O uso de agrotóxicos no Brasil e no mundo

Enviada em 12/05/2019

Os agrotóxicos são produtos químicos que alteram a composição da fauna e a flora, evitando doenças, insetos e pragas na plantação. Porém, o que aparentemente é uma boa ideia, vem trazendo efeitos negativos a população como doenças, as quais são causadas pelo excesso, sendo a única saída o consumo de produtos orgânicos, todavia eles são mais caros que os comuns. Faz-se então, necessário uma maneira de resolver este problema que venha dos poderes maiores (justiça).

Segundo a revista Galileu, o Brasil em 2018 ganha em seu décimo ano consecutivo como país mais consumidor de agrotóxicos do mundo. São aproximadamente 7,3L ingeridos anualmente por habitante. Sendo o Brasil também um dos mais destacados na exportação do setor primário, automaticamente, o mundo acaba consumindo os produtos contaminados.

Segundo os especialistas, os pesticidas podem causar doenças graves na população, aumentam a probabilidade do desenvolvimento de câncer por suas alterações genéticas, depressão, intoxicação alimentar e entre outras. Diminuindo de maneira direta a qualidade e expectativa de vida.

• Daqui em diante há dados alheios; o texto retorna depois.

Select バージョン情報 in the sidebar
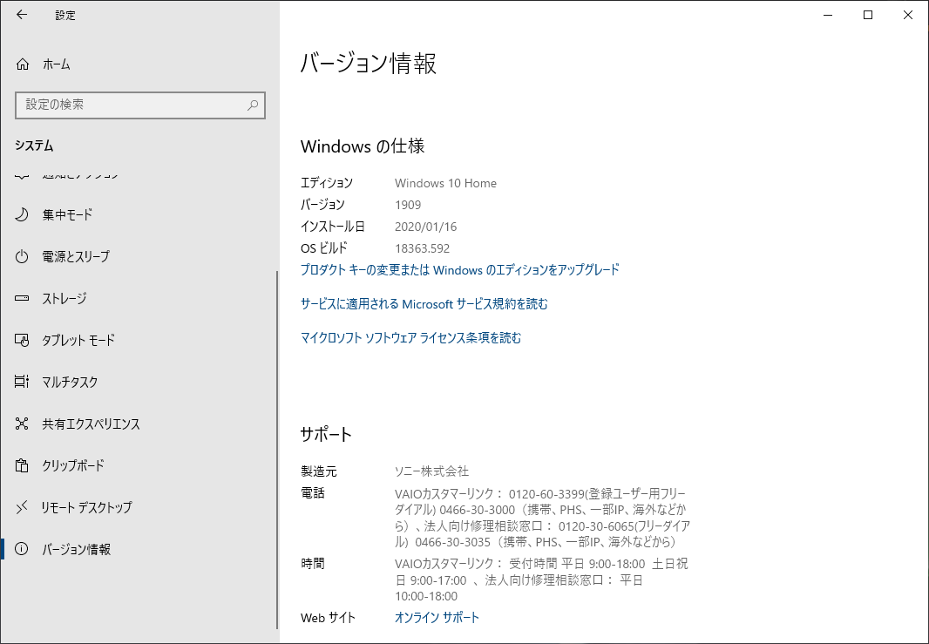coord(76,549)
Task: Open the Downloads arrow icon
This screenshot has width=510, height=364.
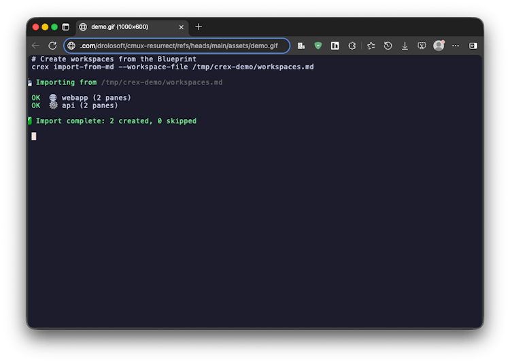Action: pos(405,46)
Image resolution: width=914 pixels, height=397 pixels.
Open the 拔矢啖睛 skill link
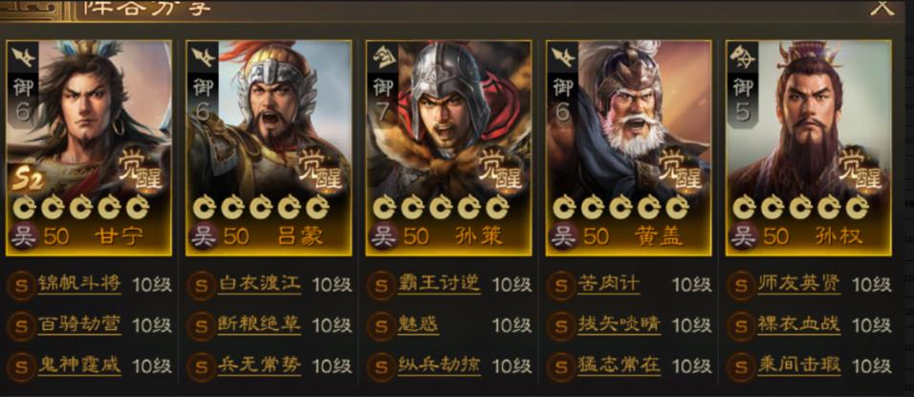coord(619,324)
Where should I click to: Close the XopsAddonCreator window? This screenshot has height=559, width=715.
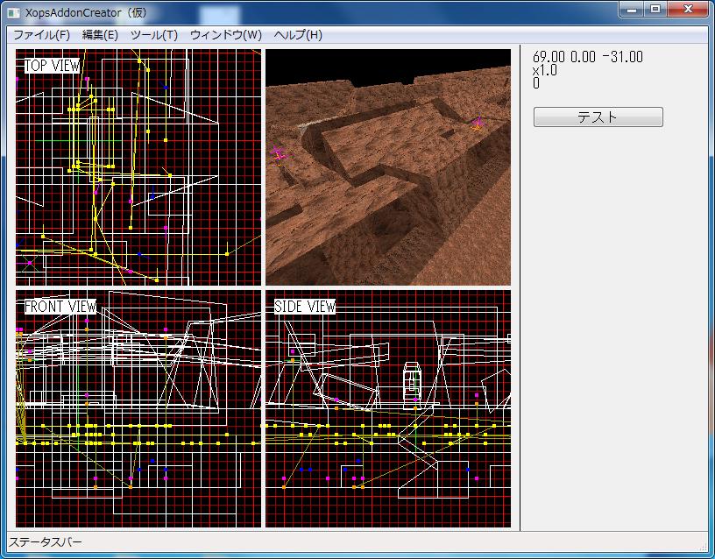(688, 9)
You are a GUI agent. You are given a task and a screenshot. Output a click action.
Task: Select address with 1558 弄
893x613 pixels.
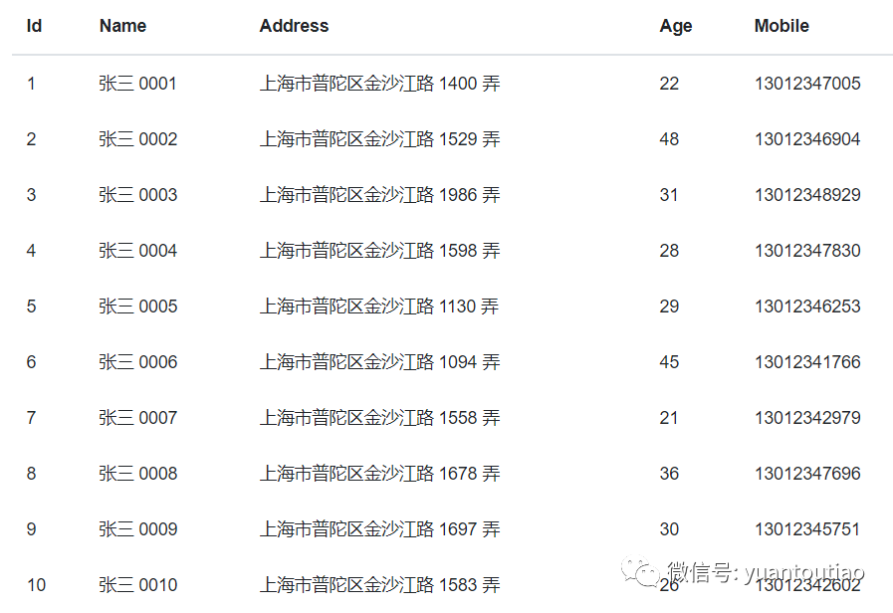point(379,418)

Atualmente a saída que o mercado dá aos consumidores são os produtos orgânicos, porém a maior parte da população não possui as condições financeiras e conhecimento necessário para assim fazê-lo. Favorecendo a contaminação, principalmente, dos menos favorecidos

Considerando o que foi citado acima, torna-se evidente que o Brasil precisa tomar medidas interventivas para reverter a situação. O Estado deve aumentar o rigor da vigilância sanitária exigindo cada vez menos agrotóxicos e em menores quantidades. Toda empresa teria que ser supervisionada cerca de três vezes por mês, onde o vigilante pegaria uma amostra aleatória o mais diversificada possível, levaria a um laboratório e lá identificaria quais e quantos são os agrotóxicos utilizados. A partir disto, puniria as empresas que usasse algum fora dos padrões aceitos. Assim, os produtos se aproximariam cada vez mais dos orgânicos, a probabilidade de causar doenças diminuiria e os cidadãos teriam mais saúde em sua mesa.